AWS S3 Presigned URL with other query parameters

Question

I create a pre-signed URL and get back something like

https://s3.amazonaws.com/MyBucket/MyItem/
?X-Amz-Security-Token=TOKEN
&X-Amz-Algorithm=AWS4-HMAC-SHA256
&X-Amz-Date=20171206T014837Z
&X-Amz-SignedHeaders=host
&X-Amz-Expires=3600
&X-Amz-Credential=CREDENTIAL
&X-Amz-Signature=SIGNATURE

I can now curl this no problem. However, if I now add another query parameter, I will get back a 403, i.e.

https://s3.amazonaws.com/MyBucket/MyItem/
?X-Amz-Security-Token=TOKEN
&X-Amz-Algorithm=AWS4-HMAC-SHA256
&X-Amz-Date=20171206T014837Z
&X-Amz-SignedHeaders=host
&X-Amz-Expires=3600
&X-Amz-Credential=CREDENTIAL
&X-Amz-Signature=SIGNATURE
&Foo=123

How come? Is it possible to generate a pre-signed url that supports custom queries?

Answer 1

It seems to be technically feasible to insert custom query parameters into a v4 pre-signed URL, before it is signed, but not all of the AWS SDKs expose a way to do this.

Here's an example of a roundabout way to do this with the AWS JavaScript SDK:

const AWS = require('aws-sdk');

var s3 = new AWS.S3({region: 'us-east-1', signatureVersion: 'v4'});
var req = s3.getObject({Bucket: 'mybucket', Key: 'mykey'});
req.on('build', () => { req.httpRequest.path += '?session=ABC123'; });
console.log(req.presign());

I've tried this with custom query parameters that begin with X- and without it. Both appeared to work fine. I've tried with multiple query parameters (?a=1&b=2) and that worked too.

The customized pre-signed URLs work correctly (I can use them to get S3 objects) and the query parameters make it into CloudWatch Logs so can be used for correlation purposes.

Note that if you want to supply a custom expiration time, then do it as follows:

const Expires = 120;
const url = req.presign(Expires);

I'm not aware of other (non-JavaScript) SDKs that allow you to insert query parameters into the URL construction process like this so it may be a challenge to do this in other languages. I'd recommend using a small JavaScript Lambda function (or API Gateway plus Lambda function) that would simply create and return the customized pre-signed URL.

The custom query parameters are also tamper-proof. They are included in the signing of the URL so, if you tamper with them, the URL becomes invalid, yielding 403 Forbidden.

I used this code to generate your pre-signed URL. The result was:

https://s3.amazonaws.com/MyBucket/MyItem
?Foo=123
&X-Amz-Algorithm=AWS4-HMAC-SHA256
&X-Amz-Credential=AKIA...27%2Fus-east-1%2Fs3%2Faws4_request
&X-Amz-Date=20180427T0012345Z
&X-Amz-Expires=3600
&X-Amz-Signature=e3...7b
&X-Amz-SignedHeaders=host

None of this is a guarantee that this technique will continue to work, of course, if AWS changes things under the covers but for right now it seems to work and is certainly useful.

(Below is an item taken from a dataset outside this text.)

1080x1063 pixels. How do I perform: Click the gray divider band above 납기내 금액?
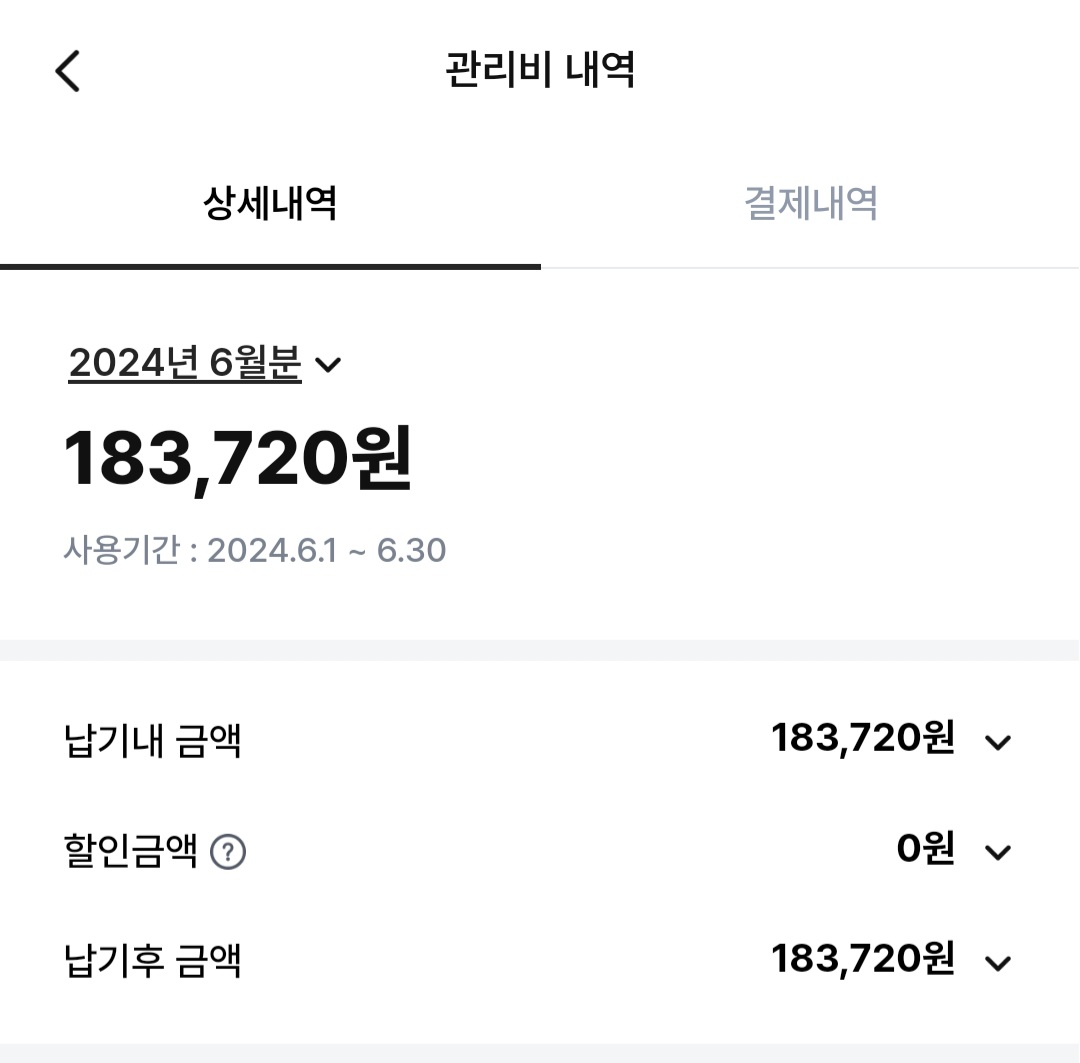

Attribution: the source of this discovery was aws-sdk-js/issues/502.

Answer 2

If you change one of the headers or add / subtract, then you have to resign the URL.

This is part of the AWS signing design and this process is designed for higher levels of security. One of the AWS reasons for changing to signing version 4 from signing version 2.

The signing design does not know which headers are important and which are not. That would create a nightmare trying to track all of the AWS services.